_TASK DESCRIPTION_:
Rewrite the material from its start up to and including the line with "pyautogui.click(x=828, y=78)", keeping the requests, and add 114 to every coordinate in the answers. Leave the pictures out of your version.

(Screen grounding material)
____________________
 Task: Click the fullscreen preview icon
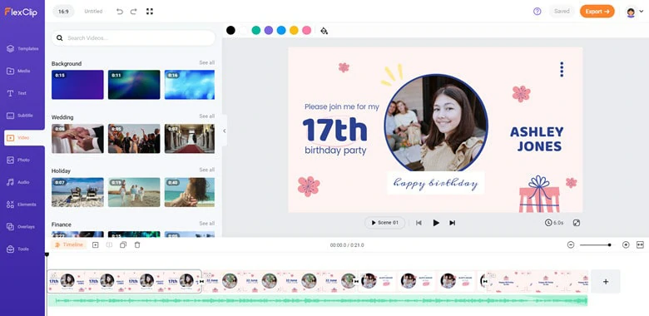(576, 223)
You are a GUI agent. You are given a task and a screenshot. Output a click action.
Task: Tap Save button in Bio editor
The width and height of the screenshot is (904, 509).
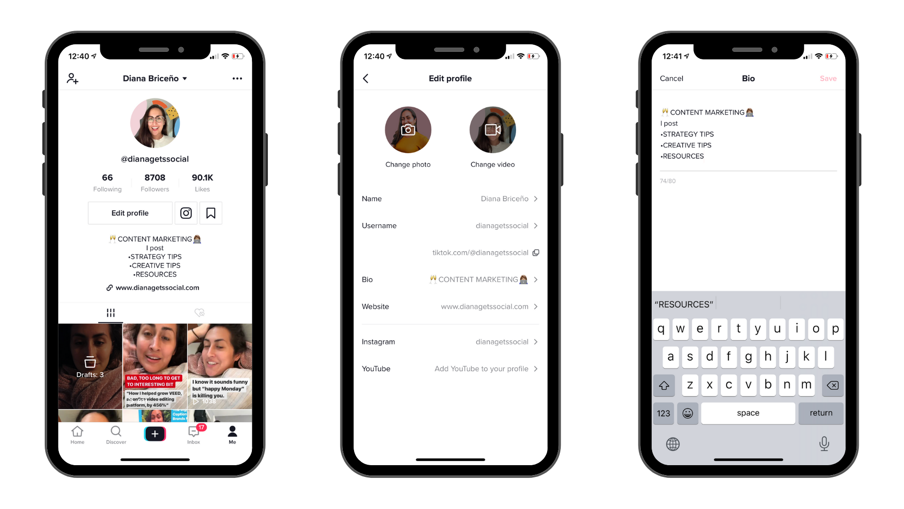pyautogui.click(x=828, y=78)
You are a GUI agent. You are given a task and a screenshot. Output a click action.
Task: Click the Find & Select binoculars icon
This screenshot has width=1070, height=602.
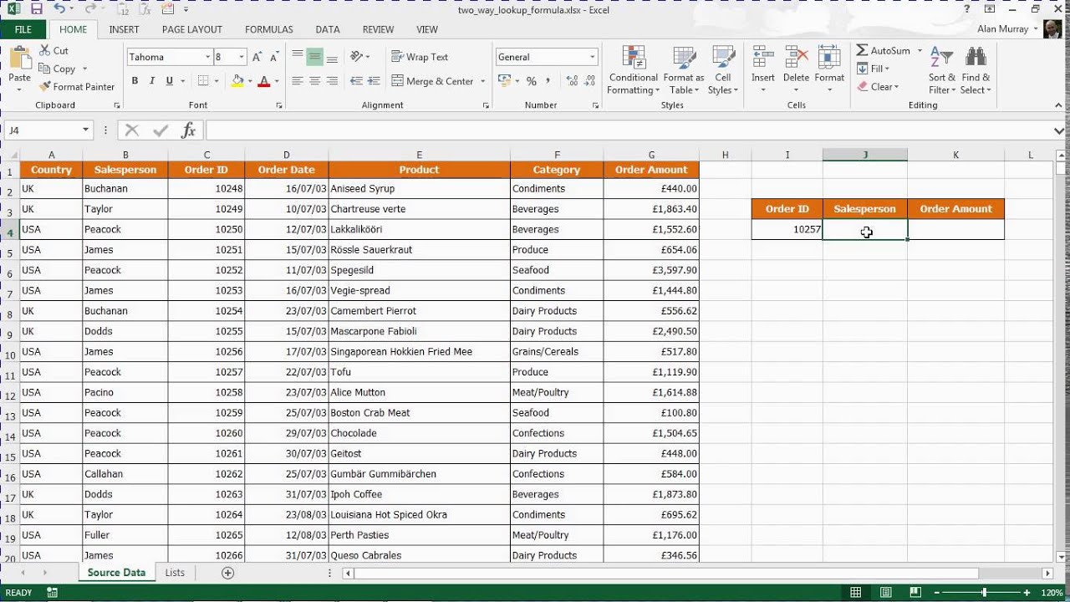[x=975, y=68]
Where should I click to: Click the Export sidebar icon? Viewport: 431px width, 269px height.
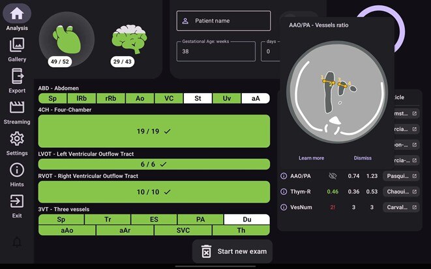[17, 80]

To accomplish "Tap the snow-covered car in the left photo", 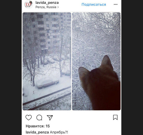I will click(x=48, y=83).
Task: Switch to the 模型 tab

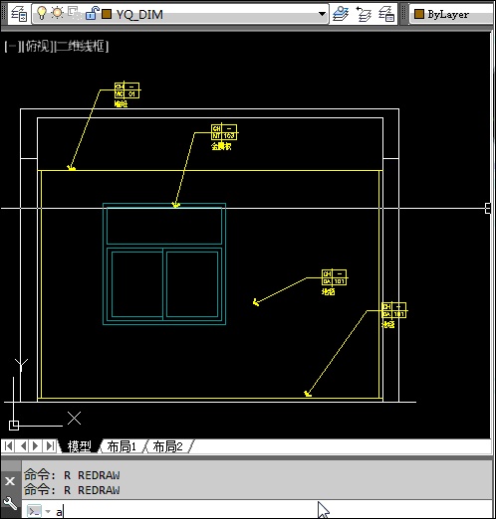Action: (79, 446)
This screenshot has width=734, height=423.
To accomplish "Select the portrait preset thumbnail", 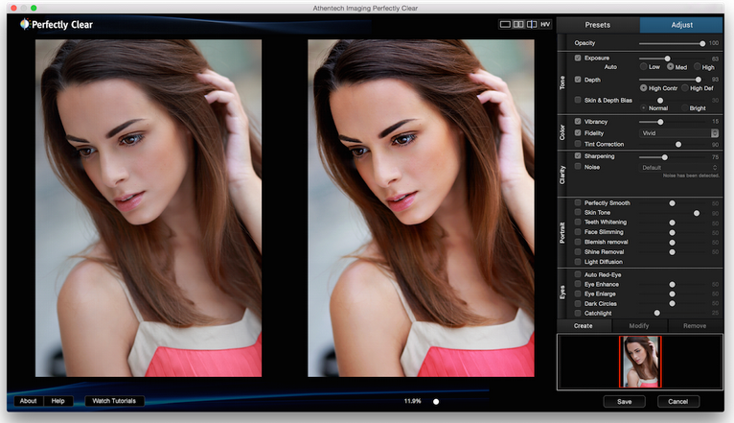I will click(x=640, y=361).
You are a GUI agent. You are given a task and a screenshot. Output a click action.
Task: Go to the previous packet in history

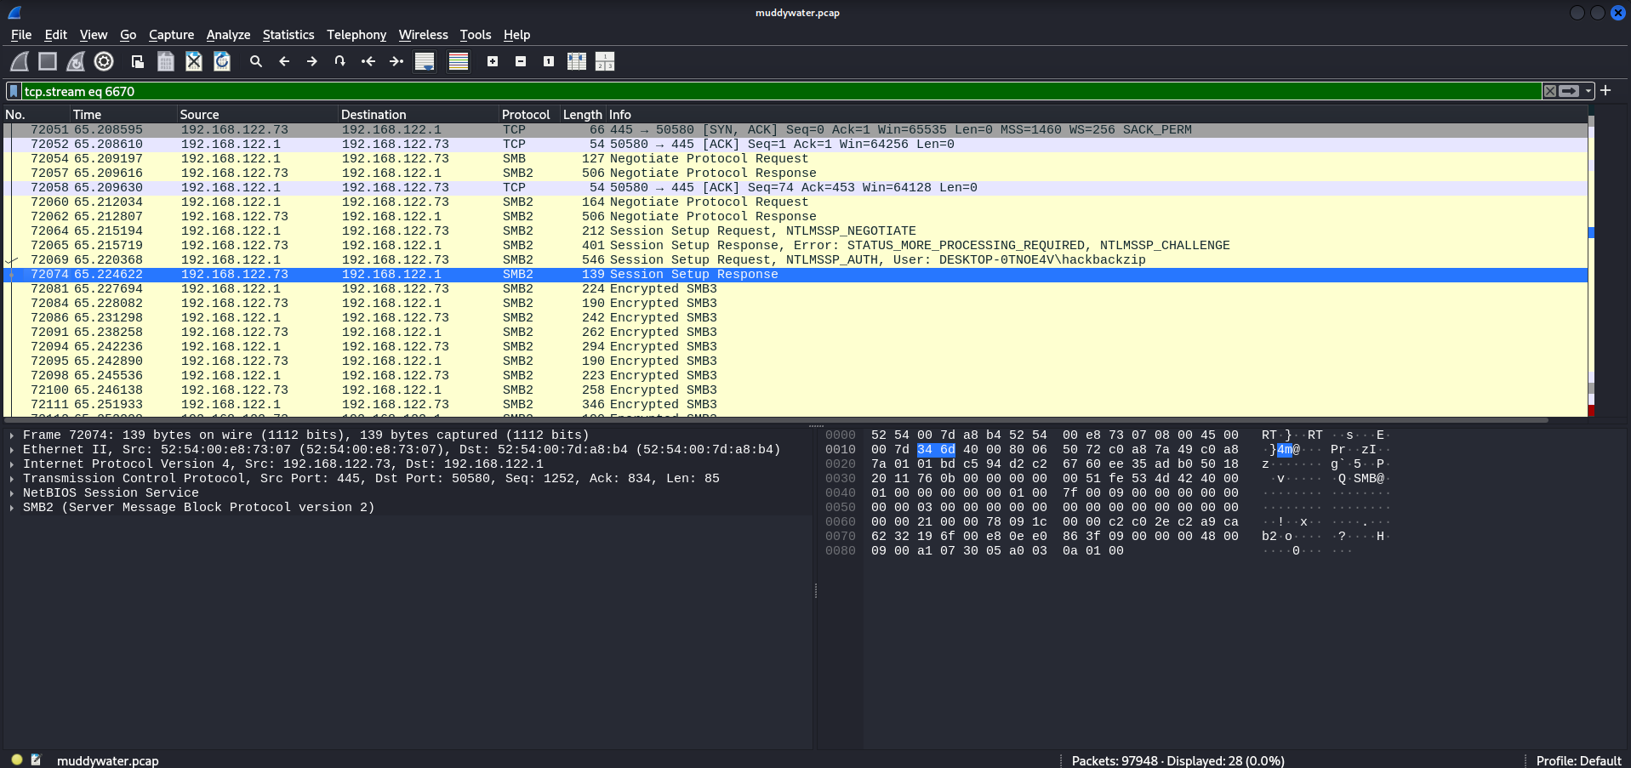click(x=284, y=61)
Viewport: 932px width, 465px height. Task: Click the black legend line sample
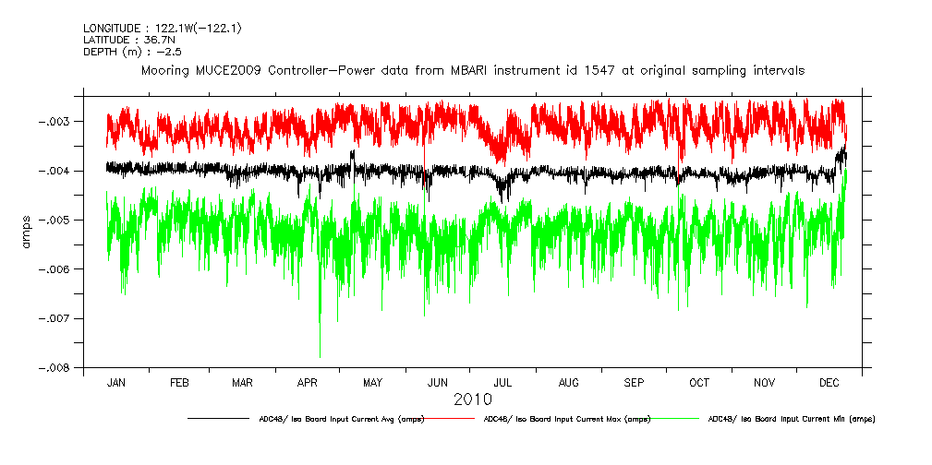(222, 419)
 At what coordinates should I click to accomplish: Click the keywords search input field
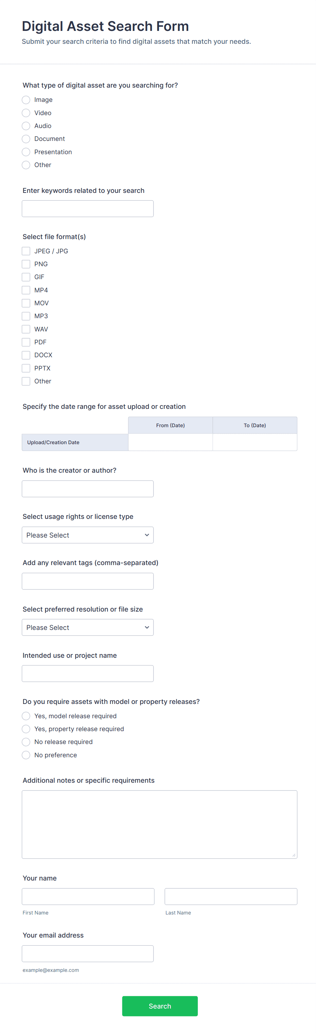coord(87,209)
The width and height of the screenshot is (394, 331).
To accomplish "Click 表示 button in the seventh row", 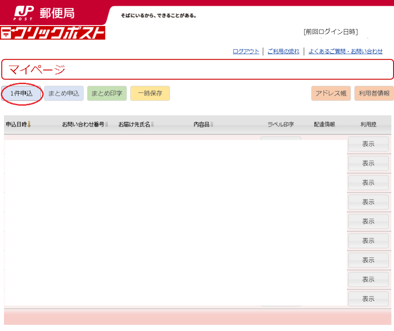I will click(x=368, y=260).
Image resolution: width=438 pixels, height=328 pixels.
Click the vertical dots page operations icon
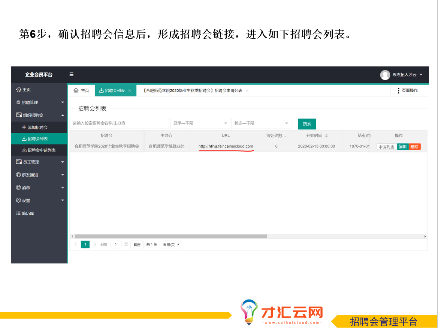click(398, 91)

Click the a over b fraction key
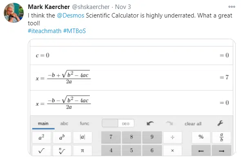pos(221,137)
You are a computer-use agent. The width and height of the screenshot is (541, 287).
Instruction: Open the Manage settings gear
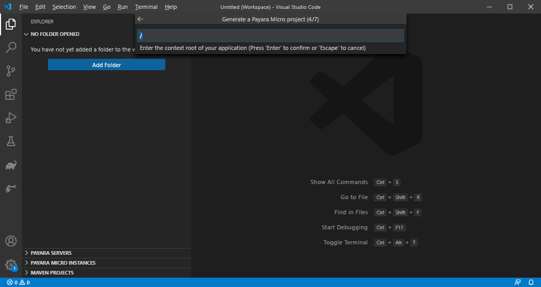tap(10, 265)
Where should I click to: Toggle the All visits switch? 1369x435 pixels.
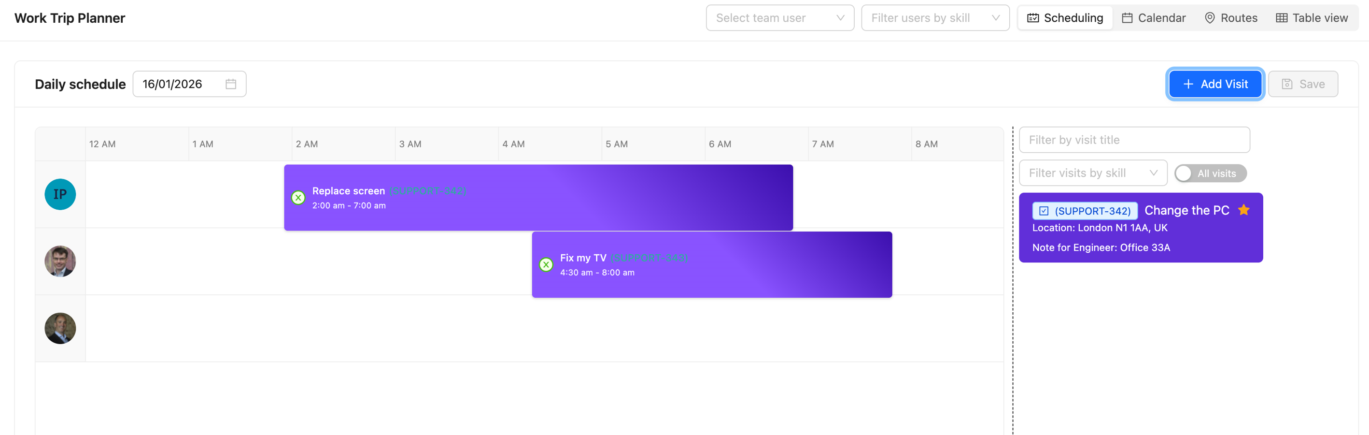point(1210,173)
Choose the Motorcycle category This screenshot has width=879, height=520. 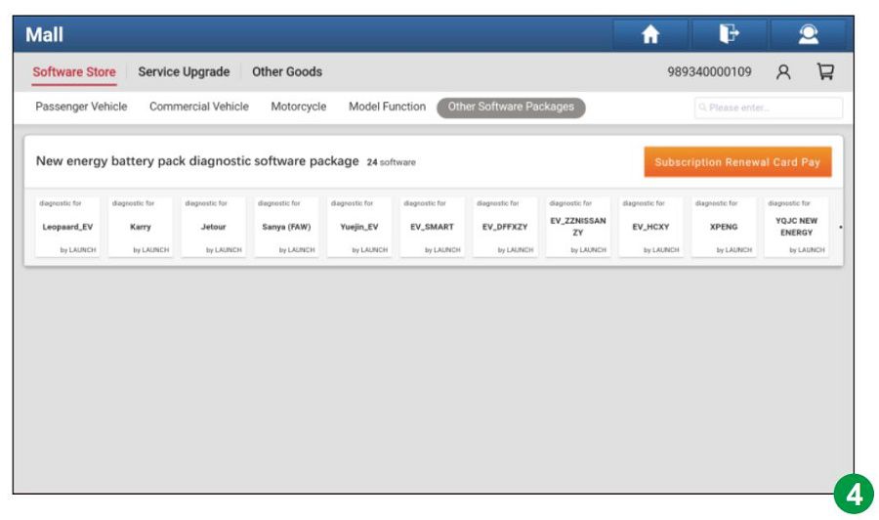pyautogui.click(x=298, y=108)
____________________
_RESULT OF THE EXERCISE_:
 Task: Click the fullscreen preview icon
(690, 337)
You are a GUI agent. You are given a task and a screenshot. Output a click action.
Task: Tap Save button in Bio editor
The width and height of the screenshot is (904, 509).
pyautogui.click(x=942, y=192)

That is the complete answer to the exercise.